Jean hanya tersenyum melihat tatapan kesal Lilia. Dia menaruh dokumennya di atas meja kerja sebelum membuka salah satu laci mejanya. Pria itu mengeluarkan sebuah kotak yang dibungkus rapi dengan kertas kado. "Untukmu."
Lilia menatapnya dengan terkejut. "Ada acara spesial apa ini?"
Perasaannya campur aduk melihat hadiah itu. Dia merasa ingin marah karena semua kekhawatirannya barusan menjadi sia-sia. Namun di sisi lain, Lilia juga tersentuh karena Jean masih menyempatkan diri memberinya hadiah di sela-sela kesibukannya.
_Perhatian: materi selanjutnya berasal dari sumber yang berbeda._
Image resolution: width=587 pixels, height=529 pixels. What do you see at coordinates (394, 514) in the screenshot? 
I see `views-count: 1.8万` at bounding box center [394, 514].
Jean duduk di sebelah tunangannya dan meletakkan hadiah itu di tangannya. "Terakhir kali kamu datang ke sini, kamu kelihatan sangat tertarik dengan pigura yang berisi fotomu. Jadi aku membelikanmu pigura yang sama." Ucap Jean sambil tersenyum jahil.
Mata Lilia melebar saat dia melihat pigura berisi foto Jean. Pria itu memang terlihat sangat tampan dalam fotonya, tapi pria macam apa yang menghadiahkan fotonya sendiri?! Ini pertama kalinya Lilia mendapat hadiah seunik ini!
Jean mengangkat alisnya yang tebal saat melihat Lilia tidak tampak gembira oleh hadiahnya. "Ada apa? Kamu tidak menyukai foto calon suamimu sendiri?"
"Hah? Tidak kok, aku hanya sedikit kaget saja. Um…terima kasih." Lilia menutupi kekagetannya dengan senyuman lebar. Ini pasti bentuk balas dendam pria itu!